The authors responded to most of the reviewers’ comments. However, the novel technical contribution of this work is not significant and the potential usefulness of the proposed approach for practical applications has not been demonstrated adequately in the paper.
Meta-review #2
- Please provide your assessment of the paper taking all information into account, including rebuttal. Highlight the key strengths and weaknesses of the paper, clarify how you reconciled contrasting review comments and scores, indicate if concerns were successfully addressed in the rebuttal, and provide a clear justification of your decision. If you disagree with some of the (meta)reviewer statements, you can indicate so in your meta-review. Please make sure that the authors, program chairs, and the public can understand the reason for your decision.

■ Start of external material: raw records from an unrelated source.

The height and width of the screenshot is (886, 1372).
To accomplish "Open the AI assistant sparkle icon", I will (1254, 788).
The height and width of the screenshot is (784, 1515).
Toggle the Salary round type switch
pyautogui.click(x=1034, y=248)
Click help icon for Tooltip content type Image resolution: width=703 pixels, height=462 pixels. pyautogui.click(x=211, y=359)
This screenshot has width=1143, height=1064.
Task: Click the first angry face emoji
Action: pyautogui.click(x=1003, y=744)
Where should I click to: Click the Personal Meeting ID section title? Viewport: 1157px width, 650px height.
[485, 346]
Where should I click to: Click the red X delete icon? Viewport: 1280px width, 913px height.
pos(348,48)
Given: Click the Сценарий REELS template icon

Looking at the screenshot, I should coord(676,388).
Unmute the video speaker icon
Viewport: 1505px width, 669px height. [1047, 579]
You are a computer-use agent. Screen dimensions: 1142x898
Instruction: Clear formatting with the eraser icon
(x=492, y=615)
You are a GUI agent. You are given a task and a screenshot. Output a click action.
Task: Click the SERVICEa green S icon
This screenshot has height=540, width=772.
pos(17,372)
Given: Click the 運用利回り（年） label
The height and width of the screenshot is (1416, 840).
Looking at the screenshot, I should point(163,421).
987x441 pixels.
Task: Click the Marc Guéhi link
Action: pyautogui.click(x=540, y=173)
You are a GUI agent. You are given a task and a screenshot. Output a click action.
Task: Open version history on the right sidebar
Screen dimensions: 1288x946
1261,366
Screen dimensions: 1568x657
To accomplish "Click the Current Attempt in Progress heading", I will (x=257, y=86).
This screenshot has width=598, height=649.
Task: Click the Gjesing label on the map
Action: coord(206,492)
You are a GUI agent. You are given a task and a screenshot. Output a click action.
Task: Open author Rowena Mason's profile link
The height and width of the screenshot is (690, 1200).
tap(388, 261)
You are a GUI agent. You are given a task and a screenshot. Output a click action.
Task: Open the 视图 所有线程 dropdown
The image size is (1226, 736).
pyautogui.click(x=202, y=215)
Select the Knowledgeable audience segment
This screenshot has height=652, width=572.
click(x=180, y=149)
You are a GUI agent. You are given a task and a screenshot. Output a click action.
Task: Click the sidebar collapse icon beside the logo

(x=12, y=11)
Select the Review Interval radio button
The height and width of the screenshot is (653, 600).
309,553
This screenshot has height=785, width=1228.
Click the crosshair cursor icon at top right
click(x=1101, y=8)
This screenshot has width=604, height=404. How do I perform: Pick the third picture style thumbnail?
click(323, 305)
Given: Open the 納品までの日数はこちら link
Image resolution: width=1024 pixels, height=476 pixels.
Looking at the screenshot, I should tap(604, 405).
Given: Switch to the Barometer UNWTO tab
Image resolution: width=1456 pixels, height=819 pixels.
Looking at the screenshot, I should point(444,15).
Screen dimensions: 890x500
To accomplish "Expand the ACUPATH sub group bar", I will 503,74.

This paper applies NeRF on colonscopic video in term of addressing variation in tissue illumination. The idea is interesting and research topic is clearly novel to the field. Two reviewers are positive and one reviewer is negative but with relative lower confidence. The meta-reviewer thinks the raised issues of R3 has been sufficiently addressed in the rebuttal and can be easily clarified in the final version.
Meta-review #3
- Please provide your assessment of the paper taking all information into account, including rebuttal. Highlight the key strengths and weaknesses of the paper, clarify how you reconciled contrasting review comments and scores, indicate if concerns were successfully addressed in the rebuttal, and provide a clear justification of your decision. If you disagree with some of the (meta)reviewer statements, you can indicate so in your meta-review. Please make sure that the authors, program chairs, and the public can understand the reason for your decision.
This submission gives a NeRF adaptation for reconstructing implicit 3D scene representations from colonscopic images, by incorporating illumination model conditioning. 3D reconstruction of colonoscopic and other endoscopic images is an important and open research objective in CAI. R1 and R2 are in favour of acceptance. R3 and R2 state limited novelty (I agree the work is an incremental improvement), and R3 states unclear value of illumination conditioning (the main technical contribution) on down-stream tasks. As NeRF-based reconstruction is becoming more common, it is likely that exploiting the specific nature of the illumination in MIS images, should be beneficial. At the same time, the benefits have not been very convincing in this study, and marginal (no statistical significance given) and probably not enough to see a meaningful gain in various CAI-related down-stream tasks e.g. 3D measurement, inter-modal registration, simulated ML training, or improved simulated surgery. I am therefore inclined to recommend rejection, and recommend that the authors focus on quantifying technical, and importantly clinical value of this technique specifically for CAI systems and applications.